L’e-mail d’Herman Van Rompuy piraté

En juillet 2011, des hackers qui opéraient depuis la Chine auraient piraté les comptes e-mail du président du Conseil européen, le Belge Herman Van Rompuy (photo), ainsi que de dix autres hauts responsables européens. Des spécialistes américains de la sécurité ont repéré les cybercriminels et divulgué leur recueil de données informatiques.

Trente spécialistes américains de la sécurité ont découverts les cybercriminels qui opéraient depuis la Chine et ont suivi le groupe de pirates informatiques - connu sous les noms de « Byzantine Candor » ou « Comment Group » - pendant deux mois. Ils ont ensuite remis le recueil de données informatiques des pirates à l’agence de presse financière Bloomberg.

De ce recueil, il apparait que les cybercriminels seraient entrés sur le réseau internet du Conseil européen les 8, 11, 13 et 18 juillet 2011, chaque fois vers 9h00 du matin (heure belge). Au total, 17 comptes e-mail auraient ainsi été piratés, dont celui du président européen Herman Van Rompuy et de dix autres hauts responsables européens. Les pirates ont ainsi pu télécharger tous les messages des comptes en question, pour l’équivalent d’une semaine, y compris tous les documents se trouvant dans les e-mails.

Les spécialistes américains ont reconnus « être impressionnés » par les activités du groupe de cybercriminels. Le Conseil européen n’est en effet pas seul à en avoir été victime. La société d’exploitation pétrolière américaine Halliburton, le groupe indien ITC et un magistrat canadien (chargé du dossier d’extradition d’un ressortissant chinois) auraient aussi été la cible des pirates.

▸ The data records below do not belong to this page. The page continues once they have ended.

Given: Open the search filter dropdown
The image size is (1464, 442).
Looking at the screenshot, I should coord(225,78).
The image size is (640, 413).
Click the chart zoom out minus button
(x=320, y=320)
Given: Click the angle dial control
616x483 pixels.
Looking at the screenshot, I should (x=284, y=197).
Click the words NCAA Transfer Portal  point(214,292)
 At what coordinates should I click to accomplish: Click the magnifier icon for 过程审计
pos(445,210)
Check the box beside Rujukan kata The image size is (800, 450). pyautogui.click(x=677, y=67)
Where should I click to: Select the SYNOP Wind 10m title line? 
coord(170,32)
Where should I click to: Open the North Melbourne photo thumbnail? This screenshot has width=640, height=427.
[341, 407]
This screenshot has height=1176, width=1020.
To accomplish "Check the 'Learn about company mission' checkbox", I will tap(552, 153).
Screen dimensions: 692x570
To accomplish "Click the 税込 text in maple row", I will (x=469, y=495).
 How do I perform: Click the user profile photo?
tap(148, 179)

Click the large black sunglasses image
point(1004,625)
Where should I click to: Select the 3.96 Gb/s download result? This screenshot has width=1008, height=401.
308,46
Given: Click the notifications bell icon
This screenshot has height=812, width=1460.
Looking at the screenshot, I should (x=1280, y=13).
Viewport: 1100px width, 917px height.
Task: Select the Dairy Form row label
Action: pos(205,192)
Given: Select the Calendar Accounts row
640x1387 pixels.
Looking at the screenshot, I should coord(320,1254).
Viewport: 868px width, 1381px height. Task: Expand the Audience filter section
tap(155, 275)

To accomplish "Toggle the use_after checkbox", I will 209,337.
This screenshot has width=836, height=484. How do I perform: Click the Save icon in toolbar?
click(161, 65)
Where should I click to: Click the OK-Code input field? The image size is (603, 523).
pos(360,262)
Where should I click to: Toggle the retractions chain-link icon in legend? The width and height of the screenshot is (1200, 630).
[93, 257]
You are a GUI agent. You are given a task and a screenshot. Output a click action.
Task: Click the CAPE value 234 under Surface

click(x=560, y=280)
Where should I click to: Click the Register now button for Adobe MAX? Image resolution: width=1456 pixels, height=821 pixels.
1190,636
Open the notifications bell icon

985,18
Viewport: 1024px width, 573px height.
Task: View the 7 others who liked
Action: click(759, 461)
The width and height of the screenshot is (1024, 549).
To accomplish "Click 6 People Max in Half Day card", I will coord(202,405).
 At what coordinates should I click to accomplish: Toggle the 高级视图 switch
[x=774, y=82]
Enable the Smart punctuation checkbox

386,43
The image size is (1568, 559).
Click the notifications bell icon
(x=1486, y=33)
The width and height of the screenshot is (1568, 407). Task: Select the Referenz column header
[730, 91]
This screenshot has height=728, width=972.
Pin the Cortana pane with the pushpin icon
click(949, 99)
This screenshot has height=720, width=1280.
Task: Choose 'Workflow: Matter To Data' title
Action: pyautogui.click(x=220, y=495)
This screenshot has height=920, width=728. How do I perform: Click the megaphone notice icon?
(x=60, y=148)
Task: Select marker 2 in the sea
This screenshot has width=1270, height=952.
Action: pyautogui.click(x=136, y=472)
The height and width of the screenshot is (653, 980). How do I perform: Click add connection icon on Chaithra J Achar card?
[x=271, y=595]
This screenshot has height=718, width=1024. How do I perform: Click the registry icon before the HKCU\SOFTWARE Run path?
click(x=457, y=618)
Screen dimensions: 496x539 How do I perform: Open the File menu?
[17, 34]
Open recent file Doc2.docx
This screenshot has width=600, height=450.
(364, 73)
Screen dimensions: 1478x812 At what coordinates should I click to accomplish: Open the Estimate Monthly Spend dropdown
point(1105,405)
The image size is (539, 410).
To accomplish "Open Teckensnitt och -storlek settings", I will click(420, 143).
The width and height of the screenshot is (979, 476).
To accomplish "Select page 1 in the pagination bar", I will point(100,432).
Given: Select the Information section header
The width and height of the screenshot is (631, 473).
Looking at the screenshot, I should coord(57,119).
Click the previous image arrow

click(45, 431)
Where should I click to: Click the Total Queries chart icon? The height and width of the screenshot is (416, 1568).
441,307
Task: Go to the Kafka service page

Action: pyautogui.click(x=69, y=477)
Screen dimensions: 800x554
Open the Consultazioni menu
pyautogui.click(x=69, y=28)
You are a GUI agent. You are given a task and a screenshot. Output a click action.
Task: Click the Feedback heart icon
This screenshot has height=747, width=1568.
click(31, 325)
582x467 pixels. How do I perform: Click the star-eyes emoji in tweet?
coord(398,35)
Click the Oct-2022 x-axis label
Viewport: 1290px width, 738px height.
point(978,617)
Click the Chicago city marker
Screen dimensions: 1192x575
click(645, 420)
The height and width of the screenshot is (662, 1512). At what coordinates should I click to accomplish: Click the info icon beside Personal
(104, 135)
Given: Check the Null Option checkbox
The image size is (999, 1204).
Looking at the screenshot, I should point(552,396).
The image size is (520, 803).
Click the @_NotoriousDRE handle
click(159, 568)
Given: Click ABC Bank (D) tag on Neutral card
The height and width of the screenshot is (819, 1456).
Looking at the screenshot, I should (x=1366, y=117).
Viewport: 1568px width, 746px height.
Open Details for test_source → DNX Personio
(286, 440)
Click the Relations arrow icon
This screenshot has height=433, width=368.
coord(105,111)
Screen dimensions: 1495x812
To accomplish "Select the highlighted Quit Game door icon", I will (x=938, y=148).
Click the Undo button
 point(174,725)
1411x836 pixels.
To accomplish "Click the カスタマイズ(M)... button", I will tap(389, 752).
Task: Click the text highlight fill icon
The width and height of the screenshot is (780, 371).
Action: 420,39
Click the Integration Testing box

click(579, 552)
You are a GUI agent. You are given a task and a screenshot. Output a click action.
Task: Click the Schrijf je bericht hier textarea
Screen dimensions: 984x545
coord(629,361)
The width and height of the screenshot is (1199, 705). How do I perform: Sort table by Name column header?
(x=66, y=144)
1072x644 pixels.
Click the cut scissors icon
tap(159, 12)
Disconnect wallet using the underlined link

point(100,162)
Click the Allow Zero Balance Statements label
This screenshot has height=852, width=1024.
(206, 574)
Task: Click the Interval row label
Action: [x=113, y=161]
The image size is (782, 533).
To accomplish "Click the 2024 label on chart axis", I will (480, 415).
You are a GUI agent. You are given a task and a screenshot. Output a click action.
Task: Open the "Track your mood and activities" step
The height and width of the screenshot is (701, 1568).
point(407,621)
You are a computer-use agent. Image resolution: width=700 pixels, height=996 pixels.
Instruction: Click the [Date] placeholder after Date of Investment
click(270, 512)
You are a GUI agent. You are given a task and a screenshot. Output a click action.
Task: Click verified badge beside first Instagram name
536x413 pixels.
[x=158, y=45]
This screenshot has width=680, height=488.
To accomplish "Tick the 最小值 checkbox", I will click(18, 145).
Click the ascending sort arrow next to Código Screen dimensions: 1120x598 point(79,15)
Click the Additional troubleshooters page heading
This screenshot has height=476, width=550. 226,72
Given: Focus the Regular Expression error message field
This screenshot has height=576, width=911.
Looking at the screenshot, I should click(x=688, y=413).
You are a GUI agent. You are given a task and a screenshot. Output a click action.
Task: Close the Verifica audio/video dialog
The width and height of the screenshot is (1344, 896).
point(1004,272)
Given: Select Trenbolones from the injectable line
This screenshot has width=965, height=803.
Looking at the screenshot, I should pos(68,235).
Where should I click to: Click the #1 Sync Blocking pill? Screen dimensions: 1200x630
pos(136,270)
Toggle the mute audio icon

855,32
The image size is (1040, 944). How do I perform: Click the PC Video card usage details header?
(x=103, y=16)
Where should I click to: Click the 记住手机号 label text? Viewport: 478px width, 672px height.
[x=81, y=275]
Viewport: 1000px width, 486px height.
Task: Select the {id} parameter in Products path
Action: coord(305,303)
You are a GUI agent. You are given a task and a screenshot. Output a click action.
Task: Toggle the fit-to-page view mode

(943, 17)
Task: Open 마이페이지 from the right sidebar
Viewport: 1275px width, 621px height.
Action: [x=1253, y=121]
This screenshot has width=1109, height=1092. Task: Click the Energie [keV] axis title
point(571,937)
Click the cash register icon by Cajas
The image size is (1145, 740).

Le compte e-mail de Gilles de Kerchove, le Belge qui coordonne la lutte contre le terrorisme au sein de l’Union européenne, aurait également été infiltré.

"No comment" du Conseil européen

En juillet dernier, les Etats de l’Union européenne se concertaient au plus haut niveau au sujet de la crise financière et de l’avenir de la Grèce, lourdement endettée. Ils travaillaient activement à un plan de sauvetage du pays. La question est donc de savoir si le timing du piratage des comptes e-mails de hauts responsables européens est un hasard, ou non.

Un responsable de l'Union européenne a précisé, sur le site web EUobserver.com, que le Conseil européen ne ferait pas de commentaire au sujet des cas de piratage individuels, mais que les informations sensibles ne pouvaient pas être atteintes si aisément. Celles-ci sont en effet conservées sur un ordinateur séparé, qui n’est pas relié à l’internet.